Her partner did not say anything, only slotting his bow into the ground, tendrils of shadows waiting beneath him to return it to its place. Alex looked into the rain, his eyes lost in thought, when something within Elyza told her to comment. “Impressive shot.” Instantly, he flashed a grin as his eyes filled with fabricated smugness.
“I tend not to disappoint,” He replied, sounding prouder than most gods, taking in the smell of the rain before he continued. “What makes this? Number… twelve?”
Nodding, she remarked, “Twelve shots, Twelve kills. At least, those that I have witnessed personally.”
Twelve? Slowing down, I see.
The demon’s voice was almost imperceptible, having to focus on the tiny voice at the back of her head to even comprehend what she was saying. “It appears that the potion is starting to wear off,” She concluded.
“Thank the fucking gods,” Her partner muttered through his grin, quickly clarifying as he glanced at her, “You have no idea how much effort it’s taking to make sure you don’t get bombarded with so much, just, absolutely idiotic thoughts in my head.”
Elyza tilted her head, trying to figure out a suitable reply to the remark, concluding her thoughts with the words, “Thank you.”
“No problem, Ears. Now, any guesses on why I feel like I’m forgetting something really important?” He asked, his eyes narrowing as he tried to discern his own thoughts.
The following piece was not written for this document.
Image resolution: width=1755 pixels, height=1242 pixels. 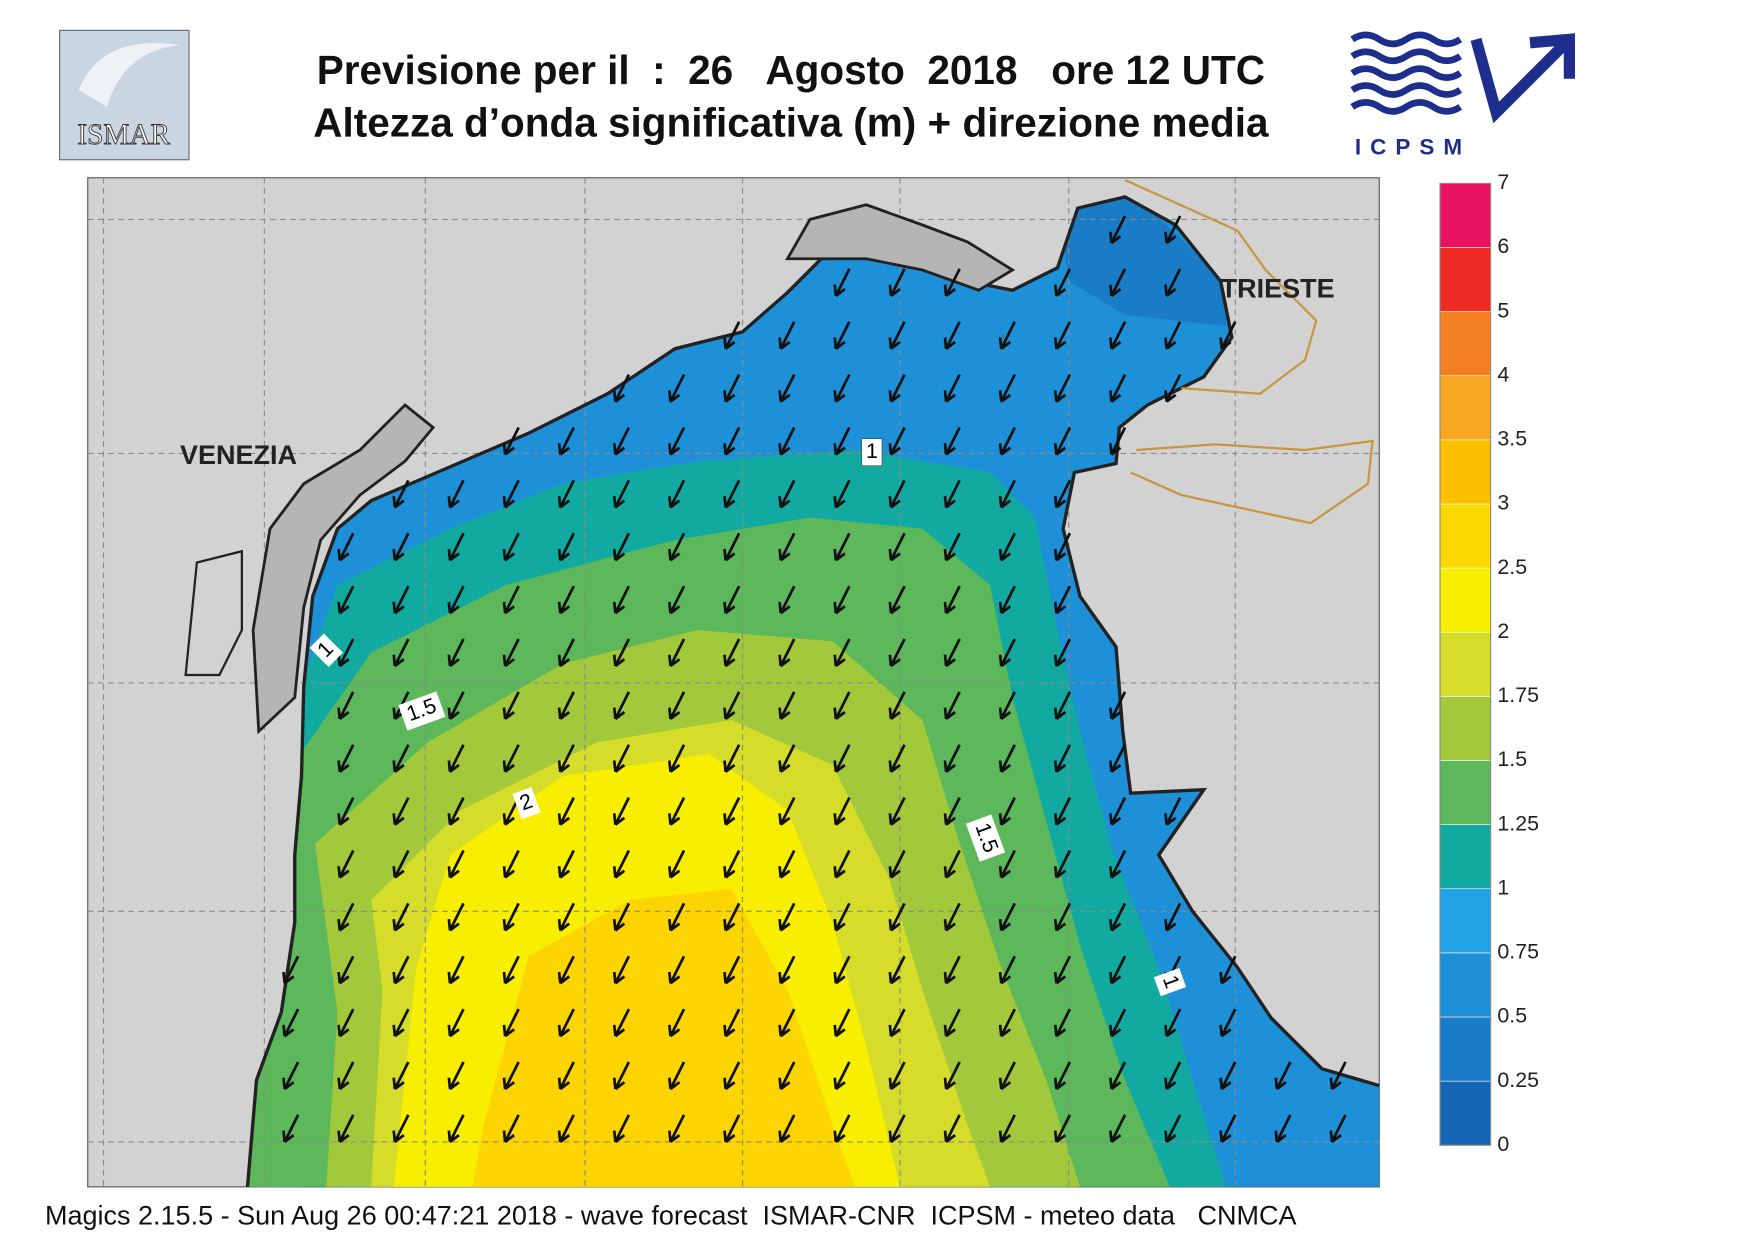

Waiting for her partner to answer his own question, she looked out to look at the shower falling upon the emerald forest, taking in the sight before they delved back into the dungeon. “Oh right,” Alex remarked, rubbing his eyelids to get rid of the weariness within them, adding, “We were here to rescue Monza…”
“I believe some sleep would be beneficial today,” Elyza remarked, smiling as she enjoyed the rain.
“I second that, As soon as we set her free, tell her what happened, ask her to investigate the Cyllenius family, get the rest of the kidnapees out of here, help Pili with ensuring the tribe doesn’t pull a stunt like this again, return to the city, figure out why no one in the town’s guild reported this, get some travelling accommodations for tomorrow, I will definitely collapse into a heap and require carrying to my bed and out of my bed.”
“It appears that today is going to be a long day.”
“All in a day’s work,” Alex sighed out, falling through his shadow before dragging her along with him.